Par Jean-Jacques Hubert, h2o architectes


Origine du projet

Ce projet de réaménagement, porté par l’équipe de CDC Habitat, l’OPAL, la SEDA et h2o architectes, naît d’un appel à manifestation d’intérêt remporté en 2019.

Comme dans tout projet qui se respecte, le point de départ passe par l’analyse du contexte urbain, social et architectural. Le Familistère bénéficie aussi de la richesse de son site, lequel alimente naturellement un rapport étroit entre habitat, fonctions, opérations et qualité de vie entre travail et vie privée ou publique. À travers le projet décrit plus bas, ces facteurs ressortent dans une adaptation de la fonction originelle des bâtiments à un mode de vie actuel, répondant aux urgences et normes environnementales actuelles. 

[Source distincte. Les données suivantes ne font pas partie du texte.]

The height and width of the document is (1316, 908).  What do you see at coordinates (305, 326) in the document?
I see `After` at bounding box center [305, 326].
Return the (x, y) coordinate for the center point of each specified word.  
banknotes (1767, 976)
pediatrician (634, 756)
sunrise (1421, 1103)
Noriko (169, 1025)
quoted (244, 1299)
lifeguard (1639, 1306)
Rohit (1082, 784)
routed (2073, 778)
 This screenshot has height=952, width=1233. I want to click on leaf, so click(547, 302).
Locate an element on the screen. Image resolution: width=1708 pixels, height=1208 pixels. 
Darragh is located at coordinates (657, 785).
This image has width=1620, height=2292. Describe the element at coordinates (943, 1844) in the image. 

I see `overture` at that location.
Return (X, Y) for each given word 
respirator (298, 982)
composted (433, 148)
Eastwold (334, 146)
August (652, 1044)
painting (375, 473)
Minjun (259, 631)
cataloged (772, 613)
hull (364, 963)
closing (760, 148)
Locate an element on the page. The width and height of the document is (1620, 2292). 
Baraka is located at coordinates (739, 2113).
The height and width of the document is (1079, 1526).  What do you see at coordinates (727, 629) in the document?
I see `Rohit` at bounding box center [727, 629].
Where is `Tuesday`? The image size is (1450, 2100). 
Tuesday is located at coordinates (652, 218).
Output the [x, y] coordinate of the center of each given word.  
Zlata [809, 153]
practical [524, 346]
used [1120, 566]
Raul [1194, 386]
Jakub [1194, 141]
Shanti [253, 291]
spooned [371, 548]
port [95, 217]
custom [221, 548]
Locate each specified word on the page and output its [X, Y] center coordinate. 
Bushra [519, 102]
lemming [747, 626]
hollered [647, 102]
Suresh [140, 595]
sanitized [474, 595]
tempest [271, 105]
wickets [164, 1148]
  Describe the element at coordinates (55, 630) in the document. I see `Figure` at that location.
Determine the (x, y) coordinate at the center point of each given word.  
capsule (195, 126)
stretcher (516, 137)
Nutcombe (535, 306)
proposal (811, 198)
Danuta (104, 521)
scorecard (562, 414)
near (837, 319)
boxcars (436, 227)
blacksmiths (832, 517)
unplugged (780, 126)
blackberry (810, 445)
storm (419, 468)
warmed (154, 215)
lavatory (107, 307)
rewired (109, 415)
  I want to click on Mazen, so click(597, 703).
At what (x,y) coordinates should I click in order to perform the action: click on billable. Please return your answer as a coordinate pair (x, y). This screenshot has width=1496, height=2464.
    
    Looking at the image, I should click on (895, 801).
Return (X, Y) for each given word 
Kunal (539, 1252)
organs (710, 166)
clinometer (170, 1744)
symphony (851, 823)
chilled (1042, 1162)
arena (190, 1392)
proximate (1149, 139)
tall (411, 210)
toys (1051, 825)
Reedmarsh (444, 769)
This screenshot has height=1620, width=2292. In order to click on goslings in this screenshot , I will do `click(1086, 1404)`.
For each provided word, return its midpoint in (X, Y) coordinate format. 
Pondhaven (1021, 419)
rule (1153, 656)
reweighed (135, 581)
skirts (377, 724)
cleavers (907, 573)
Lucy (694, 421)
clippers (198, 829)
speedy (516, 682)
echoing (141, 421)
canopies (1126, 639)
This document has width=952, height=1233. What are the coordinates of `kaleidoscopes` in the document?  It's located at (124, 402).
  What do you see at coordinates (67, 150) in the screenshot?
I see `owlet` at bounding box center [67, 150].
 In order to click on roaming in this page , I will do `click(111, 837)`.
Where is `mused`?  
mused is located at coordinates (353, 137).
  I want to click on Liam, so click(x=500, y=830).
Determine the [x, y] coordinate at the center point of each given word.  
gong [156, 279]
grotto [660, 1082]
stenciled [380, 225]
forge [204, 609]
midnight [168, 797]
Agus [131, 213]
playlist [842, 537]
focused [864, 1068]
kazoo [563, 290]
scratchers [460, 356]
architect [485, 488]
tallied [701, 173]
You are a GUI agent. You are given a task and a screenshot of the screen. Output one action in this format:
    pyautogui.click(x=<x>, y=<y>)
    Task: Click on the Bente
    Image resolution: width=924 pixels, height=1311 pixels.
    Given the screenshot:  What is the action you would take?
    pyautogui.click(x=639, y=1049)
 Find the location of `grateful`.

"Fête du travail - proclamation des lauréats dans la cour centrale du Familistère" Extrait de Solutions sociales, par Godin, 1871 [1]
"Fête du travail - proclamation des lauréats dans la cour centrale du Familistère" Extrait de Solutions sociales, par Godin, 1871 [1]

Contexte historique

Le familistère naît en 1840 de l’idée que se fait Jean-Baptiste André Godin du bien-vivre en communauté. Celui-ci crée à Guise une manufacture de poêles florissante, substituant le conventionnel usage de la tôle, pour de la fonte émaillée, permettant ainsi une réalisation plus pérenne et efficace du produit. Ce nouveau mode de chauffage connaît un est très rapide succès.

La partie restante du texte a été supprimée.